Alors que je termine le énième visionnage du documentaire de ces deux femmes, mes yeux se posent sur l’attrape-rêves confectionné par Soleria accroché dans mon salon. En voyant la petite plume jaune fixée sur le réseau de fils tissés en forme de filet et accroché au cerceau en bois de saule, je pense aux paroles de Soleria. Sur les plumes tout glisse et retourne à la Terre. Ma pensée vagabonde, des plumes au livre Plume de Michaux, posé sur la table du salon, aux plumes pour écrire, à l’écriture. A l’écriture pour retrouver les lieux du voyage, pour revivre certains moments, retrouver des sensations, mieux comprendre. A l’écriture pour poursuivre le voyage.
Une dernière fois, me replonger dans ma boîte à carnets du voyage, tapissée de la carte du fleuve St Laurent, le fil conducteur du voyage.

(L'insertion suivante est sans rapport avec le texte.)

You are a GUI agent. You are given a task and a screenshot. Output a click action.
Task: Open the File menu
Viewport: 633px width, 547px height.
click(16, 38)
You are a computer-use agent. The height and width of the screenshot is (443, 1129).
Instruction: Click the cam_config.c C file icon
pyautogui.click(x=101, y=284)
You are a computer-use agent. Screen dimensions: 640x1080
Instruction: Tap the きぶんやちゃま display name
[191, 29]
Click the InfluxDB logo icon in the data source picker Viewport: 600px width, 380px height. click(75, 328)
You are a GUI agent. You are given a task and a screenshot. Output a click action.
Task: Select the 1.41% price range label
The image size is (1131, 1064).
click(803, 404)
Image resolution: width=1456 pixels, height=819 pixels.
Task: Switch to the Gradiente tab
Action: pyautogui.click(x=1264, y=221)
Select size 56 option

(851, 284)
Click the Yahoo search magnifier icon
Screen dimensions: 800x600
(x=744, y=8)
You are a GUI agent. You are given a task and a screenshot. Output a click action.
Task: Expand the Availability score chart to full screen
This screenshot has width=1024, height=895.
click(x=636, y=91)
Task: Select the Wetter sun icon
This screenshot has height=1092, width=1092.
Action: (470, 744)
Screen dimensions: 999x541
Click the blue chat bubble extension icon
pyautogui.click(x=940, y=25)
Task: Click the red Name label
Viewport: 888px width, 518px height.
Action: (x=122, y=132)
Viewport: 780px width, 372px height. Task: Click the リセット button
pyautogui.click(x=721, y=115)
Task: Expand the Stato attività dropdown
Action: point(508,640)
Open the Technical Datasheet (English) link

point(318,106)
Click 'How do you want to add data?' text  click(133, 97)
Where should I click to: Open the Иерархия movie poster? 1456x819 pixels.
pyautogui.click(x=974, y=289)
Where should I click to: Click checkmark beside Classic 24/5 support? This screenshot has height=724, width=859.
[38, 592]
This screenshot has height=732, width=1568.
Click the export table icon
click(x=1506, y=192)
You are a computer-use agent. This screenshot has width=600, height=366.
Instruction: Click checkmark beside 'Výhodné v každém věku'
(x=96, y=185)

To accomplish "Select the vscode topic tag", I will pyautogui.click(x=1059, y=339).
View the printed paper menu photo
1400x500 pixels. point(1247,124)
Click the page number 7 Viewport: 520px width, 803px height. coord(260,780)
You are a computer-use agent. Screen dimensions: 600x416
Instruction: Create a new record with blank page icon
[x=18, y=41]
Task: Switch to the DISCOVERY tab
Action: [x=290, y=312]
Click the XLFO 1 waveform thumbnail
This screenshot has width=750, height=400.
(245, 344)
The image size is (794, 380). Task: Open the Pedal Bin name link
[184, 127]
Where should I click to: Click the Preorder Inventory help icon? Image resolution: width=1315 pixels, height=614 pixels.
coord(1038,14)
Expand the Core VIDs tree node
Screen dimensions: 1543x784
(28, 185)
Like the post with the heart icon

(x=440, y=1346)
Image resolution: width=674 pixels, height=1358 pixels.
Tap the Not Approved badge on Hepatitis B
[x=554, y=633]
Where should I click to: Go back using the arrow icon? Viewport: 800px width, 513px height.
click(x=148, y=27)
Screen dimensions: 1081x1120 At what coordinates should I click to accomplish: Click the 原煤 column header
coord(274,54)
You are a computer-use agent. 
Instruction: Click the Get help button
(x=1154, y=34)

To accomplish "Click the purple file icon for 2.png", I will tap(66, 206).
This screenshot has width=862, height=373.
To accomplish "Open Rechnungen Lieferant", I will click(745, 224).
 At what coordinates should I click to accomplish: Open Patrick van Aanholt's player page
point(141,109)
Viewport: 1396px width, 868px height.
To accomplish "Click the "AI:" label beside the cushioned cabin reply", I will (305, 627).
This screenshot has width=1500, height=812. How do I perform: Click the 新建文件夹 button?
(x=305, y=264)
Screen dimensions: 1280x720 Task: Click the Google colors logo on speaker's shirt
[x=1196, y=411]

Feuilleter les carnets. M’arrêter un moment sur un portrait d’Élise Redfod, une pionnière de l’écologie, et sur les photos de son jardin. Penser aux ruelles de Montréal, ces petits bouts de nature en ville. Rechercher les photos, être surprise par la luxuriance de la végétation. Constater une fois encore que le Québec de 2014 était en avance sur la France de 2022.
Et si finalement, la philosophie amérindienne avait imprégné cette société métisse et s’y était diffusée subrepticement. Si elle avait servi la cause du respect de la Terre-Mère, de l’environnement et du vivant. A nouveau les paroles de Soleria me reviennent en mémoire. Le lien biologique à la terre reçu en héritage de leurs ancêtres est essentiel pour les Amérindiens. Leur relation à la Terre-Mère est constitutive de leur identité. A l’opposé de celle des Européens, utilitariste ; pour eux la terre est un bien à posséder et à exploiter.
Est-ce pour cette raison que le respect de l’environnement nous a paru mieux pris en compte au Québec ? Même si, comme nous l’a expliqué Thomas, tout n’est pas si simple, la surexploitation forestière est scandaleuse et n’a rien d’écologique. Mais dans cette société de sang mêlé l’idée de l’importance du lien à la Terre-Mère a sans doute circulé plus rapidement que dans nos pays européens. Je me souviens avoir lu qu’à leur arrivée certain.es Européen.nes ont apprécié et partagé la manière de vivre et la philosophie amérindienne.
Si vous nous écoutiez, vous pourriez résoudre tous vos problèmes disent les Amérindien.nes qui de plus en plus souvent participent aux instances internationales de luttes contre la crise climatique. Sont-ils entendus par les dirigeants ?
Pourtant habiter le monde, ne serait-ce pas vivre plus en harmonie avec la nature ? Écouter les voix amérindiennes, mais aussi celle des éléments. Celle du Saint-Laurent qui charrie des tonnes d’eau et modèle sur son passage des paysages grandioses. Qui hurle : j’en ai assez de vos pollutions, de vos oléoducs, laissez moi vivre ma vie de fleuve, moi qui existe depuis des millénaires, arrêtez de me polluer, de me bétonner, de couper les arbres sur mes rives. A quoi sert d’essayer de purifier mes eaux, alors que vous les avez polluées ? Quand vous me polluez, vous polluez toutes les eaux du monde.
Écouter aussi toutes ces voix de femmes qui traversent ce récit. Les Elsie Redford, Soleria, Carole, Thérèse, Constance, Joséphine Bacon, Kim O’Bomsawin, Marie Lacoste Gérin-Lajoie, Idola Saint-Jean, Thérèse Casgrain et Claire Kirkland-Casgrain, Marielle Macé. Certaines de ces femmes, à un moment de l’histoire, ont questionné et contribué à l’avancée des Droits des Femmes. D’autres nous ont tout simplement accueillies pendant notre voyage. Et être convaincue, comme l’écrit Fernando Pessoa, que : Les voyages ce sont les voyageurs eux-mêmes. Ce que nous voyons n’est pas fait de ce que nous voyons mais de ce que nous sommes.
Après ce voyage, son écriture, alors que je pensais tout oublier de mes engagements militants, mon sentiment de Citoyenne du monde s’est renforcé.